# Survey shows 64% of business people are stuck-up narrow-minded wankers



## rosa (Dec 29, 2005)

The BBC word it a bit differently


----------



## Pickman's model (Dec 29, 2005)

i'm not surprised about the poor news for people with scouse or brum accents. i am surprised it's needed a survey done about it.


----------



## bluestreak (Dec 29, 2005)

i think it's one of those things known by everybody except those with respected accents.


----------



## poet (Dec 29, 2005)

Well, as a Liverpudlian I can see the logic - of the people I knew growing up, anyone with any degree of aspiration started hiding their accents because of the prejudice against scousers. A self-fulfilling prophecy perhaps, but in my experience fairly accurate.


----------



## JTG (Dec 29, 2005)

West Country and Welsh weren't far behind Scouse and Brummy 

I wouldn't say I've experienced much out and out prejudice but I've certainly heard enough repetitive, unfunny, condescending 'jokes' about my Bris accent.

They can fuck off imho


----------



## moose (Dec 29, 2005)

What a pointless pile of steaming shite. It all depends what your business it - if you're selling to scousers, my bet is you'll do better with a scouse accent.

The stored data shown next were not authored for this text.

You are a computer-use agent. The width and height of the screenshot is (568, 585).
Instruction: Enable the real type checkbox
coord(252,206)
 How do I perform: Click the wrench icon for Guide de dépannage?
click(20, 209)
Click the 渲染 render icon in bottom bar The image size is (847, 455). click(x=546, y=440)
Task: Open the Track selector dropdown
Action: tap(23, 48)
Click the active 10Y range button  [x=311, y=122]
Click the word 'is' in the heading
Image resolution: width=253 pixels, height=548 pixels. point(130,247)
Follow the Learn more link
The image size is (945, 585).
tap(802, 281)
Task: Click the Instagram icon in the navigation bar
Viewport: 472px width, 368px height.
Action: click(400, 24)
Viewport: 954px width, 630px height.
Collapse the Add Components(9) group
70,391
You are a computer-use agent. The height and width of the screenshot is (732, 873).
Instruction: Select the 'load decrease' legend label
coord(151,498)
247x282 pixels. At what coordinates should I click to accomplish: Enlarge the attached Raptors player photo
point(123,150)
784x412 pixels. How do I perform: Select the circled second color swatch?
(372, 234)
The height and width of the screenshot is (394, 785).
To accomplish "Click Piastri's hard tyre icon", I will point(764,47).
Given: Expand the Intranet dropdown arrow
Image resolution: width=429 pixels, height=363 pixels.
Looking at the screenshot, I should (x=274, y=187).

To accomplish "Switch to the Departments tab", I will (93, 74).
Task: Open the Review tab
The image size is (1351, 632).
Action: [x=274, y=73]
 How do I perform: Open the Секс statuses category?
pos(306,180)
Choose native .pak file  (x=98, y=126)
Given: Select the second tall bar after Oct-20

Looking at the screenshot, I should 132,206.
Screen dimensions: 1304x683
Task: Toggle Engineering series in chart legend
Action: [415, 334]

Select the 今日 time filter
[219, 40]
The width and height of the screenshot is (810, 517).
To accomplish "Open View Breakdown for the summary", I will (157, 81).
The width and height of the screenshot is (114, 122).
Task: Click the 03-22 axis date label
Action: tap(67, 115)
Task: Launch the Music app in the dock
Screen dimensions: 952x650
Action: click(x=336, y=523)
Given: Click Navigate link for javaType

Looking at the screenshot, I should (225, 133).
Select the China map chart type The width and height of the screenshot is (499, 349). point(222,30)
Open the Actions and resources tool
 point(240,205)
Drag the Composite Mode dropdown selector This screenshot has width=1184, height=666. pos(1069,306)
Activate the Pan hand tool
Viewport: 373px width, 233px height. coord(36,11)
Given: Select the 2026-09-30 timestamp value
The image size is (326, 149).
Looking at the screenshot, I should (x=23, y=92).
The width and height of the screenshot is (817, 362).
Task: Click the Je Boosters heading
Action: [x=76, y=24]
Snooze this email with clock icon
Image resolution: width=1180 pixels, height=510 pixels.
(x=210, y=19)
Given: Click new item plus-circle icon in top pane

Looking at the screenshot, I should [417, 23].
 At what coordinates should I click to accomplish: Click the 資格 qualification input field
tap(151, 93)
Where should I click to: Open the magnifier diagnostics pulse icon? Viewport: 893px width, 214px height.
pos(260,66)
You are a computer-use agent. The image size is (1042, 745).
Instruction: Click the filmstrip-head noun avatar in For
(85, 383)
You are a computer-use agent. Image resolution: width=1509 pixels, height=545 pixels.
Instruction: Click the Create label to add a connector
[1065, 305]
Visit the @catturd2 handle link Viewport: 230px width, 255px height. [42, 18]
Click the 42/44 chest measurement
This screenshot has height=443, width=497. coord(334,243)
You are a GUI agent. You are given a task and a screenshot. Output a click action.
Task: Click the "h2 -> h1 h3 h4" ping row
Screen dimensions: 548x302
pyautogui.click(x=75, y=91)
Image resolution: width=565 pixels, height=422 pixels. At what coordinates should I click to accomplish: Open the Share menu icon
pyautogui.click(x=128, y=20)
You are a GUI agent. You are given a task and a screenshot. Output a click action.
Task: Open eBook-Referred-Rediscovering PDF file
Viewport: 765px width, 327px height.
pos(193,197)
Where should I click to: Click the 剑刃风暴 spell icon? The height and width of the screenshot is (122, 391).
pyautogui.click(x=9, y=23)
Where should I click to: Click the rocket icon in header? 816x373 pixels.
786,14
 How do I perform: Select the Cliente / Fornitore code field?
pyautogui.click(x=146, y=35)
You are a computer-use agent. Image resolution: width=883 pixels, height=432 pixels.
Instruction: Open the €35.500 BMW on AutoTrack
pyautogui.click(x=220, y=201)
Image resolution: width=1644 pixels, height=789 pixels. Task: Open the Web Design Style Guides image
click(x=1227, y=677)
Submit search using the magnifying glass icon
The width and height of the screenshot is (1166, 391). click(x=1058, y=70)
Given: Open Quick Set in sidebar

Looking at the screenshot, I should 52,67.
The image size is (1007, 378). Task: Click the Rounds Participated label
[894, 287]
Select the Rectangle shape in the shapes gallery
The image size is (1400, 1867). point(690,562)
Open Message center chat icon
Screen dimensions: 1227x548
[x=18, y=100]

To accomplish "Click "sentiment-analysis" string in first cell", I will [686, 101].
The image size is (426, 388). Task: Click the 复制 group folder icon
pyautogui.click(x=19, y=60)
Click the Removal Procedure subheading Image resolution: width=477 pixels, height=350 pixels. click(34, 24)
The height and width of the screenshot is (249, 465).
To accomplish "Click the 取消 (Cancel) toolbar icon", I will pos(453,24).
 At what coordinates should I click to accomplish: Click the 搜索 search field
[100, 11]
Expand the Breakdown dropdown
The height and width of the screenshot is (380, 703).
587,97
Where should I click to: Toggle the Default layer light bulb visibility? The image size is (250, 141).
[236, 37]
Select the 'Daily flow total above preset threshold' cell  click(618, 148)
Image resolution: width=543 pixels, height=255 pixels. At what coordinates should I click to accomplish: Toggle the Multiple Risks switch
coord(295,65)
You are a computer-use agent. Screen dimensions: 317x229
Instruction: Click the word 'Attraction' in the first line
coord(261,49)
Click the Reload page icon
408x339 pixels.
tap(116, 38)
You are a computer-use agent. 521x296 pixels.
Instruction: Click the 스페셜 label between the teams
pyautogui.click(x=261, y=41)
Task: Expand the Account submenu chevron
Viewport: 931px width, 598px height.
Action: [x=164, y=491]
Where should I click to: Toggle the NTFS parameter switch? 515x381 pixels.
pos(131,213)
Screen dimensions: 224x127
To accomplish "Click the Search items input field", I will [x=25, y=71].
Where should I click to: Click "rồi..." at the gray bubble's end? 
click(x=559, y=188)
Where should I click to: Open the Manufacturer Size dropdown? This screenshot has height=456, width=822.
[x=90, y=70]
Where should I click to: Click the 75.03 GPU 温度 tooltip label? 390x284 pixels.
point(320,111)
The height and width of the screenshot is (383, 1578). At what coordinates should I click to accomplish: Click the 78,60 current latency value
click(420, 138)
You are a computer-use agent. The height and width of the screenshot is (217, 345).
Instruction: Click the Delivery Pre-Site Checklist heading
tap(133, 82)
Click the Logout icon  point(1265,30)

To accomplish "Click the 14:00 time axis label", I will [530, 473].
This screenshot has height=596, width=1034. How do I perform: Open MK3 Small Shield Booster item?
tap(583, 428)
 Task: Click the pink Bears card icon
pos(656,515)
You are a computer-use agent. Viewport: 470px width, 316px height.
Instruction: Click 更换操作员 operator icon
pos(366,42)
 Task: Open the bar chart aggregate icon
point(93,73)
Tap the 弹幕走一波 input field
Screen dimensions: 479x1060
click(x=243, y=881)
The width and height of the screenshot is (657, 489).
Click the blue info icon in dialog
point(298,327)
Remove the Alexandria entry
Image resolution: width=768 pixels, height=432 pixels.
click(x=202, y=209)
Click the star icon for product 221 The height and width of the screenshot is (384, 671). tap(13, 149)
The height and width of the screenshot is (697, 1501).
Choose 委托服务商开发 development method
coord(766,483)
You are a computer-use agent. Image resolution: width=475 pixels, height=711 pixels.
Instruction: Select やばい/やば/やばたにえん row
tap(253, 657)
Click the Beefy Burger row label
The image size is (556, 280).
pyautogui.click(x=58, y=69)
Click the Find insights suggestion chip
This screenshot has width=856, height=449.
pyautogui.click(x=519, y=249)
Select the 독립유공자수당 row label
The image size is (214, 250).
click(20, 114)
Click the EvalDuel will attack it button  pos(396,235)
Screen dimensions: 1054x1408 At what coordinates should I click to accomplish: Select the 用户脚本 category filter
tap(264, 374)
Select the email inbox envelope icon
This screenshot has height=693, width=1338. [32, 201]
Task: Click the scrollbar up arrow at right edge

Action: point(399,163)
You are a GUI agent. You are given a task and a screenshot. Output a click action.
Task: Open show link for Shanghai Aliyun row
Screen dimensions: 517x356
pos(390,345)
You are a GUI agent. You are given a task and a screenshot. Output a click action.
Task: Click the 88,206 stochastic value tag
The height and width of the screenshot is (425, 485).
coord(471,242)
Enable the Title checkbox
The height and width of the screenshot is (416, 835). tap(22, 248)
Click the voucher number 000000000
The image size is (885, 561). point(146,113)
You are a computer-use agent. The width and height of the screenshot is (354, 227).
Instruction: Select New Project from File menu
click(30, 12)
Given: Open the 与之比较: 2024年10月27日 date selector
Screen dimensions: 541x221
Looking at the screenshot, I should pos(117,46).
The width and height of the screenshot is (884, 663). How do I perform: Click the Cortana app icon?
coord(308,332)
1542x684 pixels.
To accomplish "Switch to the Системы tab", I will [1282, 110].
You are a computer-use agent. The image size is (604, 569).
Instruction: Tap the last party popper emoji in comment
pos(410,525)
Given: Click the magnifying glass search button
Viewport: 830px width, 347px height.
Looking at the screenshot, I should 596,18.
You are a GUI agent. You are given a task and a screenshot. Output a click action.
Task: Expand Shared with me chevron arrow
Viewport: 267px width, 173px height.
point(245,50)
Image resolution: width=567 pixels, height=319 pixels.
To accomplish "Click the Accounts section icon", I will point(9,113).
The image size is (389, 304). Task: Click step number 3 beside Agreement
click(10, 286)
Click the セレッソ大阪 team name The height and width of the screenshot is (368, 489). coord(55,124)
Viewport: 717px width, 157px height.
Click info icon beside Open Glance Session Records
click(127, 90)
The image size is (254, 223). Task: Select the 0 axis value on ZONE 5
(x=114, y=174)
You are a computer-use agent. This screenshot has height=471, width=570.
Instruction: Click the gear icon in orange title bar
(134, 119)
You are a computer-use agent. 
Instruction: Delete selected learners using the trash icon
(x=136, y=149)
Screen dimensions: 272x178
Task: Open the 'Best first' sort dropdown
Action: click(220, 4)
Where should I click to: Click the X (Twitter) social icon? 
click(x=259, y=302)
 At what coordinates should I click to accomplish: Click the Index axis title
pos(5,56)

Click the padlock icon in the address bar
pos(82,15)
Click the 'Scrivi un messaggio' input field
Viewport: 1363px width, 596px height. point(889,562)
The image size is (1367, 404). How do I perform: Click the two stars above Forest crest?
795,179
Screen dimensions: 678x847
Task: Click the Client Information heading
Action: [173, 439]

Even their stats don't add up - according to Mr Khalid Aziz (hmmmm!) an Indian accent is 'prized', despite the fact only 25% of business people thought it was an asset. And he says that sounding like Vera Duckworth is detrimental, despite not including any figures for Mancunian accents as acted by people from Leeds.   

Quiet day for news, obviously.


----------



## Red Faction (Dec 29, 2005)

im pretty surprised by that survey
obviously if you've got such a thick west country/geordie/glawegian accent that no-one bar locals can understand you 
you'll be prejudiced

but saying 






			
				BBC said:
			
		

> only 24% of executives consider those with a Scouse accent to be hardworking.


   thats fucked up 
as is saying if you have an indian accent you MUST be reliable

load of bollocks

bunch of cunts


----------



## Bernie Gunther (Dec 29, 2005)

Can I just say that I have a scouse accent (well, Birkenhead which is near enough) and I am lazy and shiftless (although I am really good at bluffing, bullshitting and being incredibly productive for short bursts when I have to be in order to get paid)


----------



## rosa (Dec 30, 2005)

poet said:
			
		

> Well, as a Liverpudlian I can see the logic - of the people I knew growing up, anyone with any degree of aspiration started hiding their accents because of the prejudice against scousers. A self-fulfilling prophecy perhaps, but in my experience fairly accurate.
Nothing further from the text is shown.